* **Work to complete**:
Copy out the whole listing exactly as given. Skip the pictures.

* **Input material**:
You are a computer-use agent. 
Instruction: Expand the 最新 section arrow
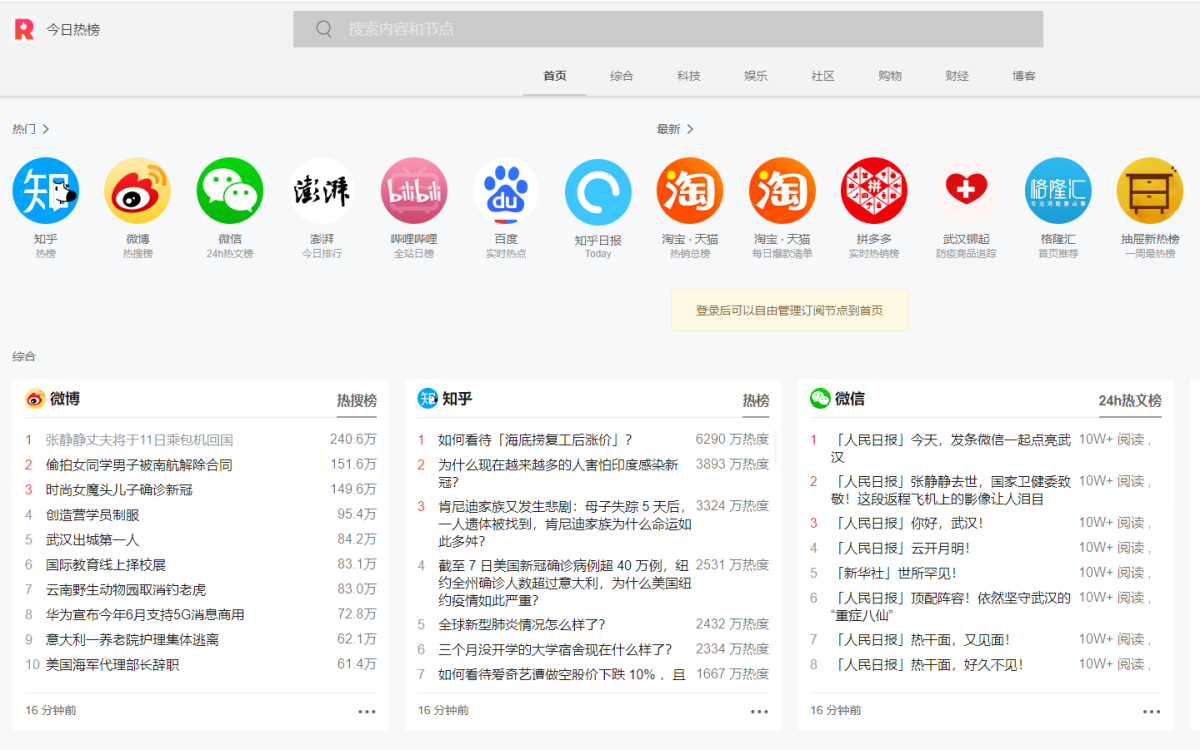[690, 129]
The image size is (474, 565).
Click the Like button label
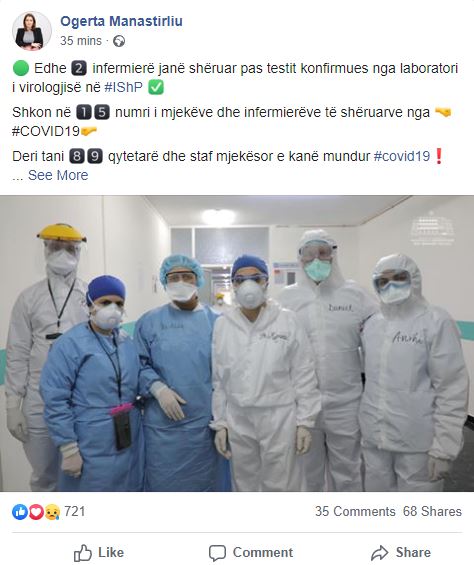click(111, 552)
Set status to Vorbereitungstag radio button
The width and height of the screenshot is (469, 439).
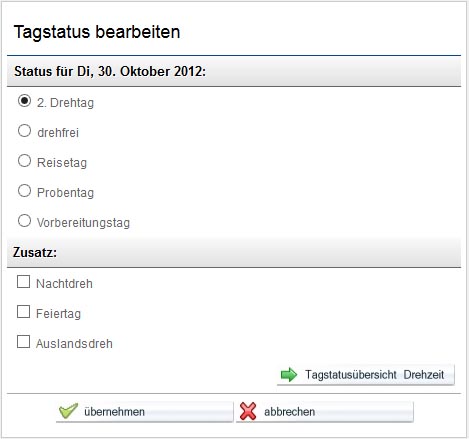[x=24, y=221]
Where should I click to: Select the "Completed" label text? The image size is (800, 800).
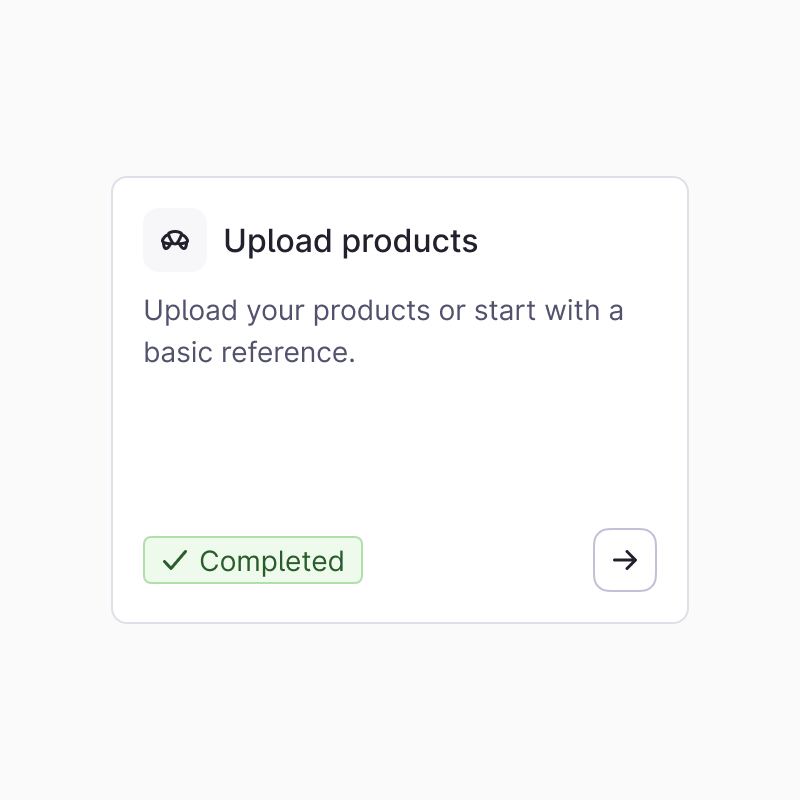272,561
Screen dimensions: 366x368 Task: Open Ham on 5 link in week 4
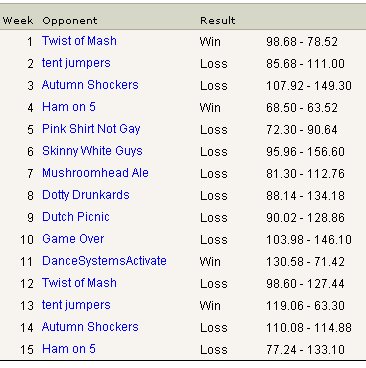pos(69,107)
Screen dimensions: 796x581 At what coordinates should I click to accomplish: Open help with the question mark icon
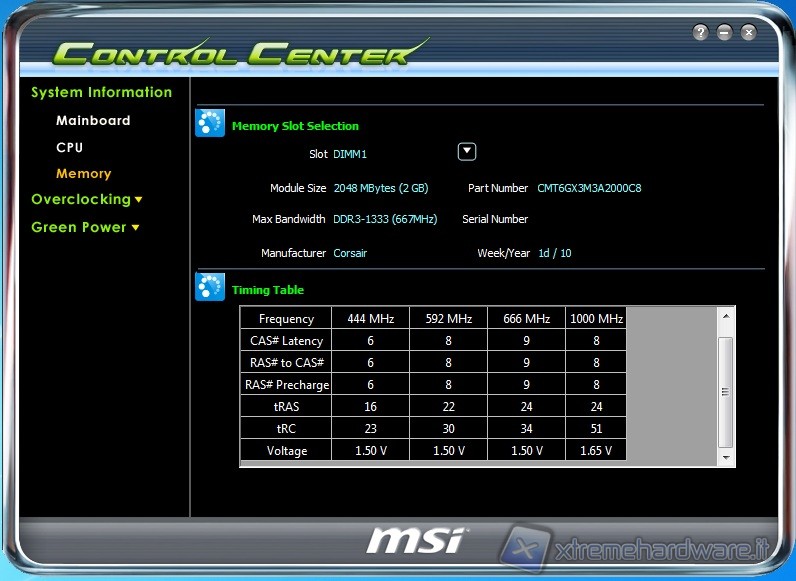point(701,32)
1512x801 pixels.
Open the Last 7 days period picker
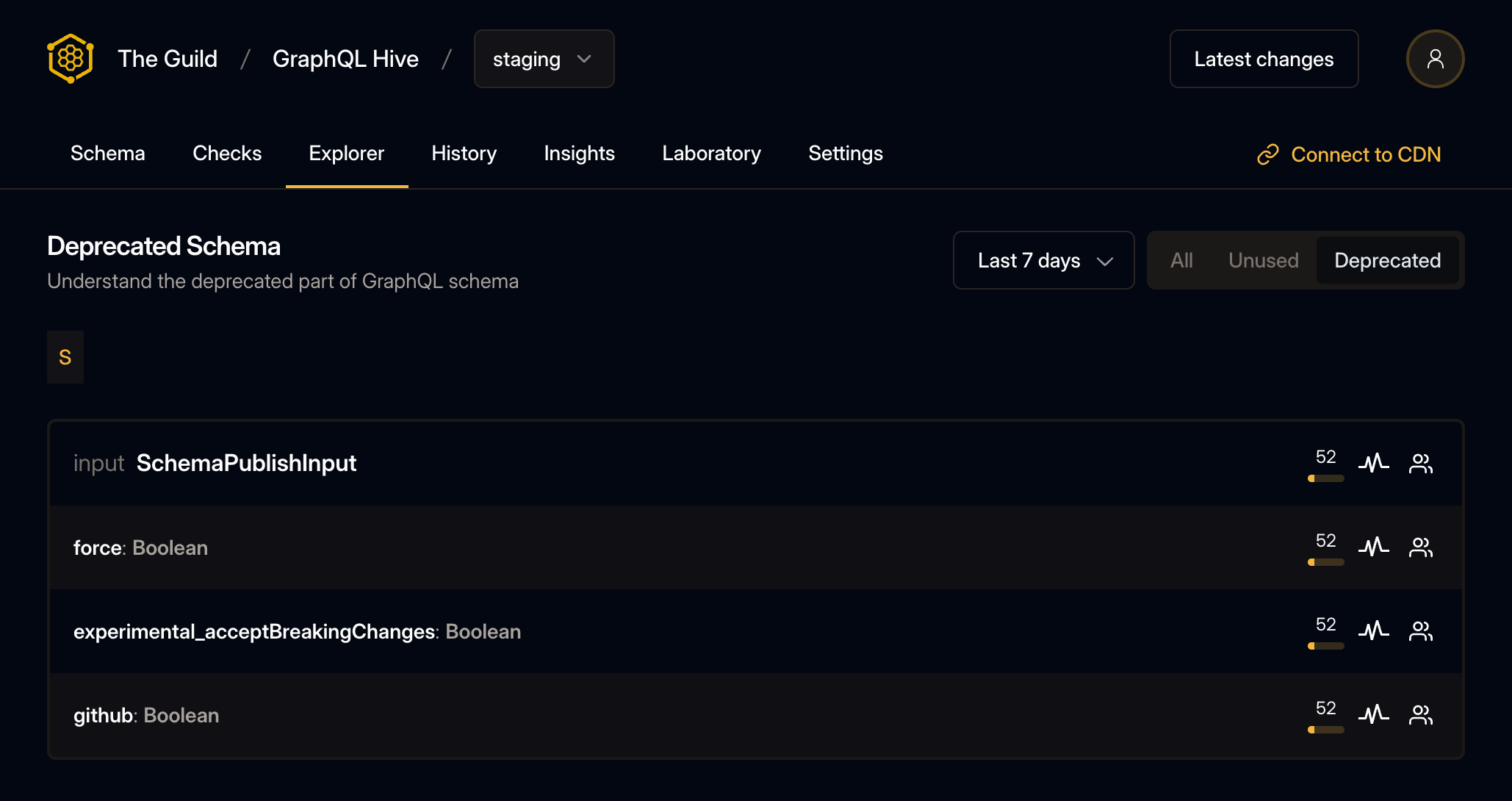1043,260
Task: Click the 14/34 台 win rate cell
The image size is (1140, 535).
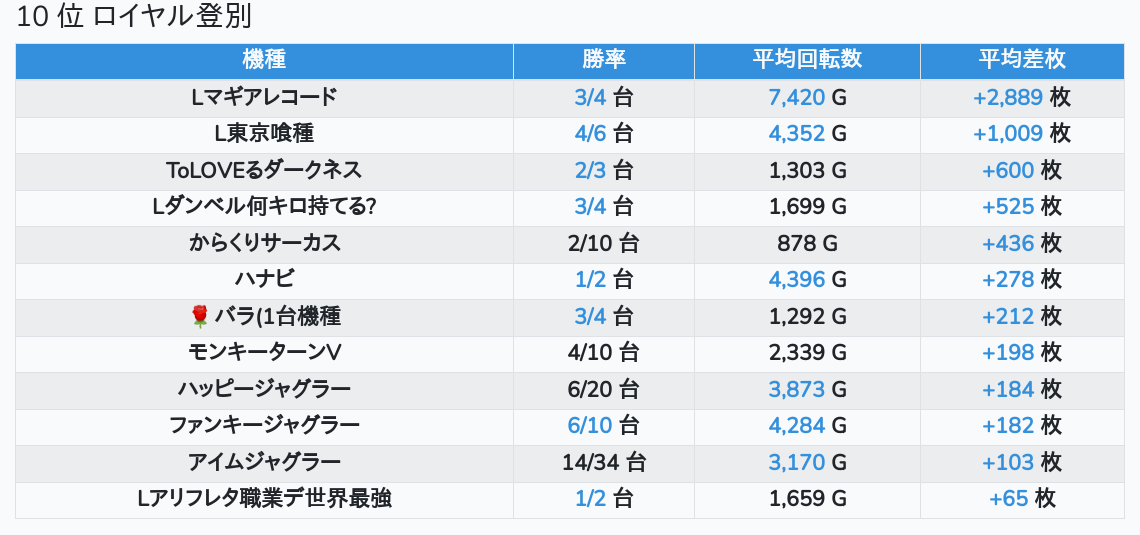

* **Exercise output**:
You are a computer-use agent. 
Instruction: Expand the 最新 section arrow
[690, 129]
The image size is (474, 565).
Click the Like button label
click(111, 552)
Set status to Vorbereitungstag radio button
The width and height of the screenshot is (469, 439).
[x=24, y=221]
Where should I click to: Select the "Completed" label text? The image size is (800, 800).
272,561
Screen dimensions: 366x368 Task: Open Ham on 5 link in week 4
pos(69,107)
Screen dimensions: 796x581 At what coordinates should I click to accomplish: Open help with the question mark icon
point(701,32)
1512x801 pixels.
Open the Last 7 days period picker
1043,260
Task: Click the 14/34 台 win rate cell
The image size is (1140, 535).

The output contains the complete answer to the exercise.